8 Theory: Understanding mixed modelling through simulation

Let’s demonstrate how these concepts work and how we can examine the assumptions with some simulation data before proceeding to the more complex NCM data.

set.seed(123)
library(knitr)    
 
indivs <- 12 #aka J
clusters <- 75 #aka N
 
tdf <- data.frame( Cluster = sort(rep(c(1:clusters),indivs)),        Indiv = rep(c(1:indivs),clusters) , x = rnorm(n = indivs*clusters,0,5) )

#we now have X

# lets get intercept diff
inte <- rnorm(clusters,0,50)
ntdf = c()
intey = 25 + inte

#assign distinct beta to each cluster
for(i in seq(1:length(unique(tdf$Cluster))) ) {
  
  cc = unique(tdf$Cluster)[i]
  val = inte[i]
  #print(paste(i,cc,val))
  
  tx = subset(tdf, Cluster==cc)
  tx$inte = val
  
  ntdf = rbind(tx,ntdf)
  
  
}

library(knitr)        

#we now have beta shared within clusters but not between


#make Y

# y = intercept + x * beta + iid noise
ntdf$y <- 25 + ntdf$inte + (ntdf$x * rnorm(clusters*indivs,3,0.5)) + rnorm(clusters*indivs,0,15)
kable(rbind(head(ntdf,3),tail(ntdf,3)), row.names = FALSE)
Cluster Indiv x inte y
75 1 -3.823030 49.30291 80.8144479
75 2 1.976479 49.30291 115.6467368
75 3 -4.952538 49.30291 29.7727725
1 10 -2.228310 -50.70571 -32.2330721
1 11 6.120409 -50.70571 0.6225679
1 12 1.799069 -50.70571 -25.8276100
d = ntdf

In the data.frame above we can see that we have a number of individuals grouped by cluster.
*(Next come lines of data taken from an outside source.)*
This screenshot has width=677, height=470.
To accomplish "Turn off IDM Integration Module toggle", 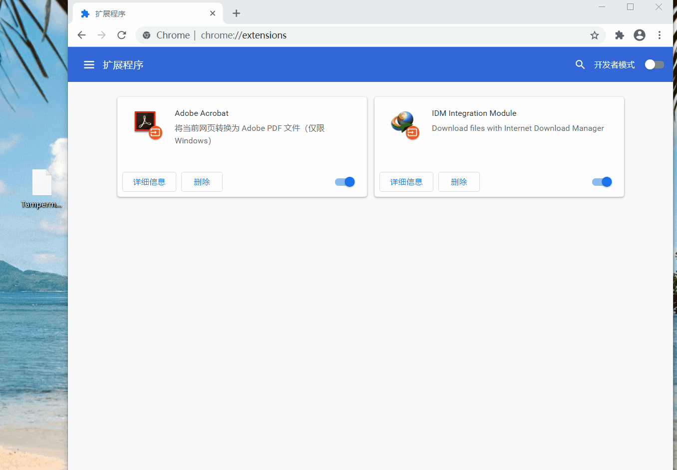I will tap(602, 182).
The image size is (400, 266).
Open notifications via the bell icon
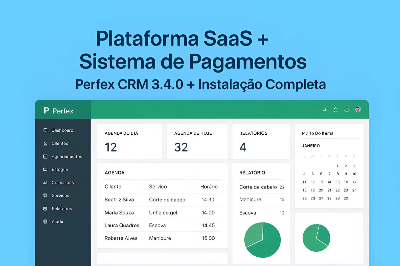tap(335, 109)
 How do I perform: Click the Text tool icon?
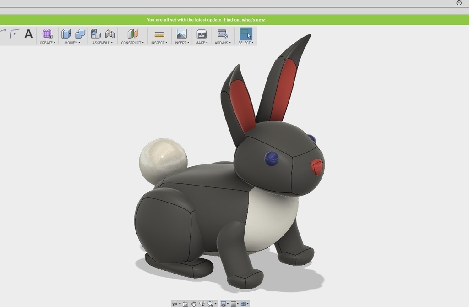tap(28, 34)
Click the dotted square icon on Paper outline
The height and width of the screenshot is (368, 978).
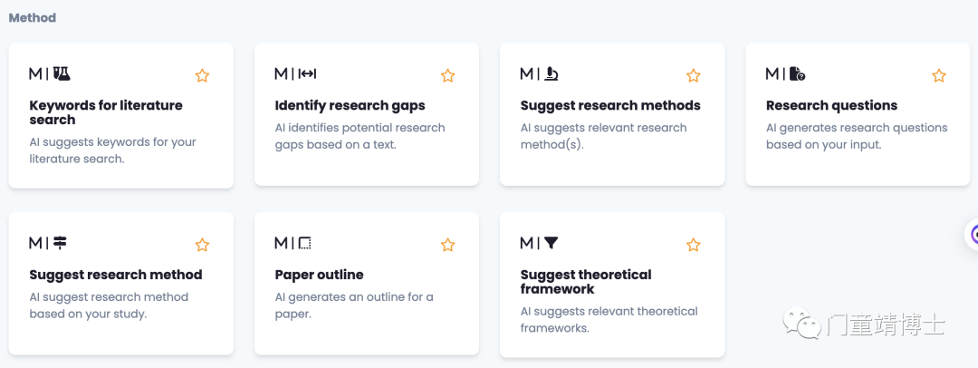[305, 242]
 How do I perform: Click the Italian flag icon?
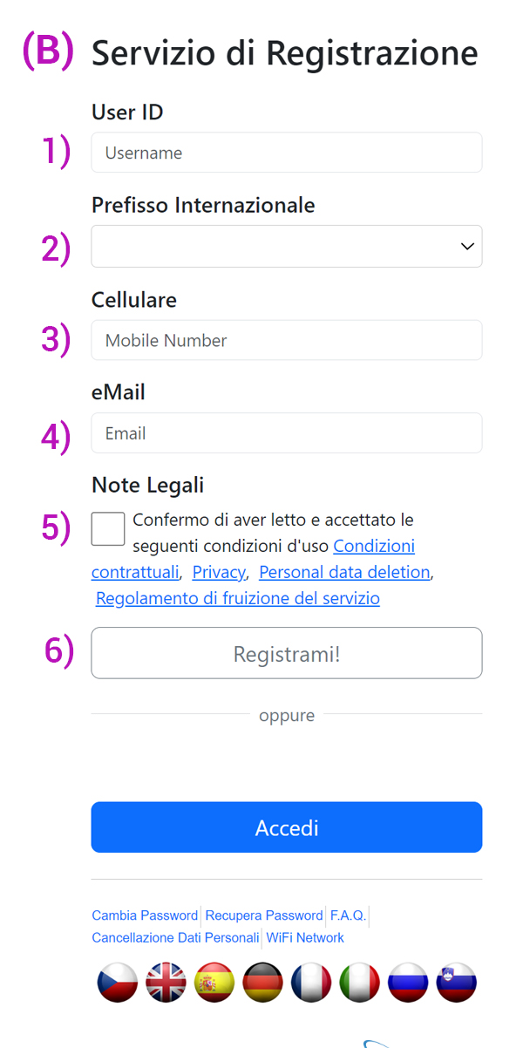359,983
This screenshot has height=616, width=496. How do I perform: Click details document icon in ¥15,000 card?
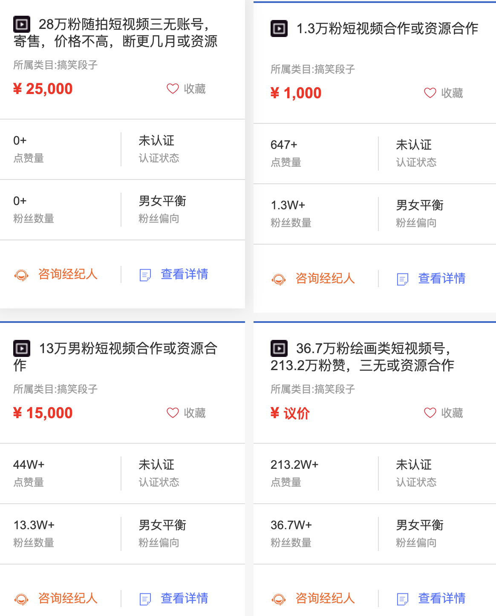click(x=145, y=599)
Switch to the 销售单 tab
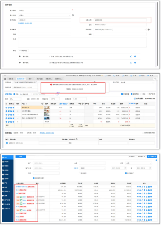Screen dimensions: 161x225 coord(11,79)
Each individual has a unique X (normally distributed) and a beta (normally distributed), as well as a cluster-level intercept term which will result in normal deviations from the intercept. Our aim is to recover our real intercept (and other values):

  • \(intercept\) = 25 (this is the true population level intercept)
  • \(X\) = a normal distribution centered on 0
  • \(\beta\) is a fixed effect (normally distributed \(\mu =3, \sigma = 1\)).
  • \(e\) is our independent error term (i.e. uncorrelated with cluster) (\(\mu =0, \sigma = 15\)).)

To model random and fixed effects together we will use the lme function from package nlme, which requires the following arguments:

  • fixed effects: as a formula of the type y ~ a + b
  • data: the dataframe associated with y,a,b.
  • random: the random effects we want to model:
  • to model only random intercepts we will use random=~1|colname
  • for multiple random intercepts we will specify it as a list `random=list(1|colnameA,1|colnameB)

Additional arguments include:

  • weights: this argument can be used to specify heteroskedastic errors (not covered here)

  • method: the method to find a solution, we will use maximum likelihood ("ML")

  • na.action - what should be done with any NAs in the data (set to na.exclude)

So for our simulation above, our R code will be:

  • lme(fixed=y~ x ,data=d, random=~1|Cluster,na.action=na.exclude,method="ML")
library(nlme)

mixmo <- lme(fixed=y~ x ,data=d, random=~1|Cluster,na.action=na.exclude,method="ML")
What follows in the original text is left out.